▶ Records for this task:
· · · · ·

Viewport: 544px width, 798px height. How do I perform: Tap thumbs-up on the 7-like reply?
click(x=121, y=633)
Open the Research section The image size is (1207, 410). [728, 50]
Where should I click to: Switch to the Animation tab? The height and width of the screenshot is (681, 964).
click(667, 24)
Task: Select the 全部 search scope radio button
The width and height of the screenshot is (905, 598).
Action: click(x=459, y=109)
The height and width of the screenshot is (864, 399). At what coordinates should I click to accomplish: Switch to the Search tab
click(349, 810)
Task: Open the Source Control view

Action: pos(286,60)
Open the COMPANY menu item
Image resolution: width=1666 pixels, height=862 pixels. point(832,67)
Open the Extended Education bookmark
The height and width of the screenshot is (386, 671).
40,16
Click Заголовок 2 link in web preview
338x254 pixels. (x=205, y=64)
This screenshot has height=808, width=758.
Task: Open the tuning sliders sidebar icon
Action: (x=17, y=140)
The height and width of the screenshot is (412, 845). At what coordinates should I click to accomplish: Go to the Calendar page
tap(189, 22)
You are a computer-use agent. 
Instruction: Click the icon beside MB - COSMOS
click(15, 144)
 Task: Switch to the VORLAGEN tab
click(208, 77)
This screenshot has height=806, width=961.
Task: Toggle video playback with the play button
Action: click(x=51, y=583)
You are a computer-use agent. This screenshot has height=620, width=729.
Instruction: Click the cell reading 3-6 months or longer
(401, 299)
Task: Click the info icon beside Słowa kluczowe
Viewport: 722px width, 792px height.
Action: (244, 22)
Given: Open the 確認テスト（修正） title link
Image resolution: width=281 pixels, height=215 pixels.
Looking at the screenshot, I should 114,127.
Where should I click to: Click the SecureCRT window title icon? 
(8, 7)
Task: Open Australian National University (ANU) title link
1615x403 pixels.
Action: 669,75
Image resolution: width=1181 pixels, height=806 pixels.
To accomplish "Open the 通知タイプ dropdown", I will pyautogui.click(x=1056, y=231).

· · · · ·

▶ The task:
Lines from the one containing "Where should I click to: Switch" to the end of the data are to be printed exactly, including the first and last.

▶ Task output:
Where should I click to: Switch to the Animation tab? The height and width of the screenshot is (681, 964).
click(667, 24)
Task: Select the 全部 search scope radio button
The width and height of the screenshot is (905, 598).
Action: click(x=459, y=109)
The height and width of the screenshot is (864, 399). At what coordinates should I click to accomplish: Switch to the Search tab
click(349, 810)
Task: Open the Source Control view

Action: pos(286,60)
Open the COMPANY menu item
Image resolution: width=1666 pixels, height=862 pixels. point(832,67)
Open the Extended Education bookmark
The height and width of the screenshot is (386, 671).
40,16
Click Заголовок 2 link in web preview
338x254 pixels. (x=205, y=64)
This screenshot has height=808, width=758.
Task: Open the tuning sliders sidebar icon
Action: (x=17, y=140)
The height and width of the screenshot is (412, 845). At what coordinates should I click to accomplish: Go to the Calendar page
tap(189, 22)
You are a computer-use agent. 
Instruction: Click the icon beside MB - COSMOS
click(15, 144)
 Task: Switch to the VORLAGEN tab
click(208, 77)
This screenshot has height=806, width=961.
Task: Toggle video playback with the play button
Action: click(x=51, y=583)
You are a computer-use agent. This screenshot has height=620, width=729.
Instruction: Click the cell reading 3-6 months or longer
(401, 299)
Task: Click the info icon beside Słowa kluczowe
Viewport: 722px width, 792px height.
Action: (244, 22)
Given: Open the 確認テスト（修正） title link
Image resolution: width=281 pixels, height=215 pixels.
Looking at the screenshot, I should 114,127.
Where should I click to: Click the SecureCRT window title icon? 
(8, 7)
Task: Open Australian National University (ANU) title link
1615x403 pixels.
Action: 669,75
Image resolution: width=1181 pixels, height=806 pixels.
To accomplish "Open the 通知タイプ dropdown", I will pyautogui.click(x=1056, y=231).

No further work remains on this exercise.